Exercise aim: Send every record back word for word.
○ ○ ○
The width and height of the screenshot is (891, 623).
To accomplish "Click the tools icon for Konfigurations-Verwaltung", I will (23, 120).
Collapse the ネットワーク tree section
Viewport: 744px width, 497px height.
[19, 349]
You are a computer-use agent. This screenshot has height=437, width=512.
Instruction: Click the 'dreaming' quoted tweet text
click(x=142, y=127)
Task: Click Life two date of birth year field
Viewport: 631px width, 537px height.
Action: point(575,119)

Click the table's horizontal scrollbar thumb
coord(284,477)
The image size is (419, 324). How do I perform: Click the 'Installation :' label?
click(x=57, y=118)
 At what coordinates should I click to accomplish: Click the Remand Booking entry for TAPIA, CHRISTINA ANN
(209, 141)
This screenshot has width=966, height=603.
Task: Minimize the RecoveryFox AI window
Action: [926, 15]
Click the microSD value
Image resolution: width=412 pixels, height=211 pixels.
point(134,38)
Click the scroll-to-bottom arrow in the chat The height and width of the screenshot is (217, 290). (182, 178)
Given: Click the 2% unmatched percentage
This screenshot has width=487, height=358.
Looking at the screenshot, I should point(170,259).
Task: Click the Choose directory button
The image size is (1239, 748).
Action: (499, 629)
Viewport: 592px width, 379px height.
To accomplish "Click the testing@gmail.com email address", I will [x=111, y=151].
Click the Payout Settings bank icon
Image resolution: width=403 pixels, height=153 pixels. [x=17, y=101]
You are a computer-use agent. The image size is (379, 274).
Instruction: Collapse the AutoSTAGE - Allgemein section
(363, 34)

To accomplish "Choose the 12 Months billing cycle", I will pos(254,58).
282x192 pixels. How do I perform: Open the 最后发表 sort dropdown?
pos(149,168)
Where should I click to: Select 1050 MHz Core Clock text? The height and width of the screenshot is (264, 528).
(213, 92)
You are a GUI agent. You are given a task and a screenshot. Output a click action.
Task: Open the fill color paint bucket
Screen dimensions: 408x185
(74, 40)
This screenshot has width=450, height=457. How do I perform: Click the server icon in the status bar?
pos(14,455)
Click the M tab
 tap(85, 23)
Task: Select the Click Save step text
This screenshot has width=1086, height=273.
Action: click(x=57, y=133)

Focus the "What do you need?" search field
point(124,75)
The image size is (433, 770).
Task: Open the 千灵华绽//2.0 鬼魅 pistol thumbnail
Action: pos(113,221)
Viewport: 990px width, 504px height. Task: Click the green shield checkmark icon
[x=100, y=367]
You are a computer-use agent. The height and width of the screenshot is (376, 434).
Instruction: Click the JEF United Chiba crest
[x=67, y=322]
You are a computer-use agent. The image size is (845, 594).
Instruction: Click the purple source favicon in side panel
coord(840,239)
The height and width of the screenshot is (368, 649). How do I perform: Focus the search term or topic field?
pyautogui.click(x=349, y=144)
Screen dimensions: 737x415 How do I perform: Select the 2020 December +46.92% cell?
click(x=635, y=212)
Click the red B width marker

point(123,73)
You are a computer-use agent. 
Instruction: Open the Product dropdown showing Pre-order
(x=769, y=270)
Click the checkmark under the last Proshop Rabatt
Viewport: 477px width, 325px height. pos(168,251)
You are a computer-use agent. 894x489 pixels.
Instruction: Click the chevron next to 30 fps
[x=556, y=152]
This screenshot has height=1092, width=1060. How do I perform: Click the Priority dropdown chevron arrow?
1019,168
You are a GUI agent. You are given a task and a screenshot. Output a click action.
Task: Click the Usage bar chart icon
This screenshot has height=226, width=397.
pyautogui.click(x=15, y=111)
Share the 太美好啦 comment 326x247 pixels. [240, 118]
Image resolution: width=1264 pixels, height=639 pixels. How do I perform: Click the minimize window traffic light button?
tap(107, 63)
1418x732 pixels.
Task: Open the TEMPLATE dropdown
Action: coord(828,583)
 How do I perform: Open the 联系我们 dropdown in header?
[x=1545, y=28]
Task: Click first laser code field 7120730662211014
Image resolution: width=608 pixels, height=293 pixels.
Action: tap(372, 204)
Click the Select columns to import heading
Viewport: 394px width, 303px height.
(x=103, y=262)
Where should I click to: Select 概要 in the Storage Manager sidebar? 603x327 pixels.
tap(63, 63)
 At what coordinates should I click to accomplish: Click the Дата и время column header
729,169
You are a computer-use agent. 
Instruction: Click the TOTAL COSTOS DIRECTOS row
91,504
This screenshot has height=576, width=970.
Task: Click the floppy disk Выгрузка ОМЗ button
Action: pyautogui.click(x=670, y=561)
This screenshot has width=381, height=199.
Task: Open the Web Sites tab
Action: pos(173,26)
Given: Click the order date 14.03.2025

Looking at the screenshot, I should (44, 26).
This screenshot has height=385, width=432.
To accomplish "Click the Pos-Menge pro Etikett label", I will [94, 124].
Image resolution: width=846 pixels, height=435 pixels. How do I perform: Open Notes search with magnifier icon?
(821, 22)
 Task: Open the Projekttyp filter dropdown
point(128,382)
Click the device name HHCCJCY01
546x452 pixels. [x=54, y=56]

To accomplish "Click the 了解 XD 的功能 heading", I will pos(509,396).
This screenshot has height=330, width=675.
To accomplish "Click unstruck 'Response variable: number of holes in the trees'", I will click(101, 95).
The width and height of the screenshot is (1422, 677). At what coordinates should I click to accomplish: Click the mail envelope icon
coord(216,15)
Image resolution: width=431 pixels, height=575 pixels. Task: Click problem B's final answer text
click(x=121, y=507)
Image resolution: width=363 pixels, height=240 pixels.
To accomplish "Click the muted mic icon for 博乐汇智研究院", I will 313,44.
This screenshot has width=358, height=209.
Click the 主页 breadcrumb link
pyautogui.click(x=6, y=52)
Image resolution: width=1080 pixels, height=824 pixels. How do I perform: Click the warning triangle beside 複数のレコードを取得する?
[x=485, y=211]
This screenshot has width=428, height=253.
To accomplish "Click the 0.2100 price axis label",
○ ○ ○
Answer below:
The width and height of the screenshot is (891, 623).
To accomplish "Click the tools icon for Konfigurations-Verwaltung", I will (23, 120).
Collapse the ネットワーク tree section
Viewport: 744px width, 497px height.
[19, 349]
You are a computer-use agent. This screenshot has height=437, width=512.
Instruction: Click the 'dreaming' quoted tweet text
click(x=142, y=127)
Task: Click Life two date of birth year field
Viewport: 631px width, 537px height.
Action: point(575,119)

Click the table's horizontal scrollbar thumb
coord(284,477)
The image size is (419, 324). How do I perform: Click the 'Installation :' label?
click(x=57, y=118)
 At what coordinates should I click to accomplish: Click the Remand Booking entry for TAPIA, CHRISTINA ANN
(209, 141)
This screenshot has width=966, height=603.
Task: Minimize the RecoveryFox AI window
Action: [926, 15]
Click the microSD value
Image resolution: width=412 pixels, height=211 pixels.
point(134,38)
Click the scroll-to-bottom arrow in the chat The height and width of the screenshot is (217, 290). (182, 178)
Given: Click the 2% unmatched percentage
This screenshot has width=487, height=358.
Looking at the screenshot, I should point(170,259).
Task: Click the Choose directory button
The image size is (1239, 748).
Action: (499, 629)
Viewport: 592px width, 379px height.
To accomplish "Click the testing@gmail.com email address", I will [x=111, y=151].
Click the Payout Settings bank icon
Image resolution: width=403 pixels, height=153 pixels. [x=17, y=101]
You are a computer-use agent. The image size is (379, 274).
Instruction: Collapse the AutoSTAGE - Allgemein section
(363, 34)

To accomplish "Choose the 12 Months billing cycle", I will pos(254,58).
282x192 pixels. How do I perform: Open the 最后发表 sort dropdown?
pos(149,168)
Where should I click to: Select 1050 MHz Core Clock text? The height and width of the screenshot is (264, 528).
(213, 92)
You are a GUI agent. You are given a task and a screenshot. Output a click action.
Task: Open the fill color paint bucket
Screen dimensions: 408x185
(74, 40)
This screenshot has width=450, height=457. How do I perform: Click the server icon in the status bar?
pos(14,455)
Click the M tab
 tap(85, 23)
Task: Select the Click Save step text
This screenshot has width=1086, height=273.
Action: click(x=57, y=133)

Focus the "What do you need?" search field
point(124,75)
The image size is (433, 770).
Task: Open the 千灵华绽//2.0 鬼魅 pistol thumbnail
Action: pos(113,221)
Viewport: 990px width, 504px height. Task: Click the green shield checkmark icon
[x=100, y=367]
You are a computer-use agent. The height and width of the screenshot is (376, 434).
Instruction: Click the JEF United Chiba crest
[x=67, y=322]
You are a computer-use agent. The image size is (845, 594).
Instruction: Click the purple source favicon in side panel
coord(840,239)
The height and width of the screenshot is (368, 649). How do I perform: Focus the search term or topic field?
pyautogui.click(x=349, y=144)
Screen dimensions: 737x415 How do I perform: Select the 2020 December +46.92% cell?
click(x=635, y=212)
Click the red B width marker

point(123,73)
You are a computer-use agent. 
Instruction: Open the Product dropdown showing Pre-order
(x=769, y=270)
Click the checkmark under the last Proshop Rabatt
Viewport: 477px width, 325px height. pos(168,251)
You are a computer-use agent. 894x489 pixels.
Instruction: Click the chevron next to 30 fps
[x=556, y=152]
This screenshot has height=1092, width=1060. How do I perform: Click the Priority dropdown chevron arrow?
1019,168
You are a GUI agent. You are given a task and a screenshot. Output a click action.
Task: Click the Usage bar chart icon
This screenshot has height=226, width=397.
pyautogui.click(x=15, y=111)
Share the 太美好啦 comment 326x247 pixels. [240, 118]
Image resolution: width=1264 pixels, height=639 pixels. How do I perform: Click the minimize window traffic light button?
tap(107, 63)
1418x732 pixels.
Task: Open the TEMPLATE dropdown
Action: coord(828,583)
 How do I perform: Open the 联系我们 dropdown in header?
[x=1545, y=28]
Task: Click first laser code field 7120730662211014
Image resolution: width=608 pixels, height=293 pixels.
Action: tap(372, 204)
Click the Select columns to import heading
Viewport: 394px width, 303px height.
(x=103, y=262)
Where should I click to: Select 概要 in the Storage Manager sidebar? 603x327 pixels.
tap(63, 63)
 At what coordinates should I click to accomplish: Click the Дата и время column header
729,169
You are a computer-use agent. 
Instruction: Click the TOTAL COSTOS DIRECTOS row
91,504
This screenshot has height=576, width=970.
Task: Click the floppy disk Выгрузка ОМЗ button
Action: pyautogui.click(x=670, y=561)
This screenshot has width=381, height=199.
Task: Open the Web Sites tab
Action: pos(173,26)
Given: Click the order date 14.03.2025

Looking at the screenshot, I should (44, 26).
This screenshot has height=385, width=432.
To accomplish "Click the Pos-Menge pro Etikett label", I will [94, 124].
Image resolution: width=846 pixels, height=435 pixels. How do I perform: Open Notes search with magnifier icon?
(821, 22)
 Task: Open the Projekttyp filter dropdown
point(128,382)
Click the device name HHCCJCY01
546x452 pixels. [x=54, y=56]

To accomplish "Click the 了解 XD 的功能 heading", I will pos(509,396).
This screenshot has height=330, width=675.
To accomplish "Click unstruck 'Response variable: number of holes in the trees'", I will click(101, 95).
The width and height of the screenshot is (1422, 677). At what coordinates should I click to accomplish: Click the mail envelope icon
coord(216,15)
Image resolution: width=431 pixels, height=575 pixels. Task: Click problem B's final answer text
click(x=121, y=507)
Image resolution: width=363 pixels, height=240 pixels.
To accomplish "Click the muted mic icon for 博乐汇智研究院", I will 313,44.
This screenshot has width=358, height=209.
Click the 主页 breadcrumb link
pyautogui.click(x=6, y=52)
Image resolution: width=1080 pixels, height=824 pixels. How do I perform: Click the warning triangle beside 複数のレコードを取得する?
[x=485, y=211]
This screenshot has width=428, height=253.
To accomplish "Click the 0.2100 price axis label",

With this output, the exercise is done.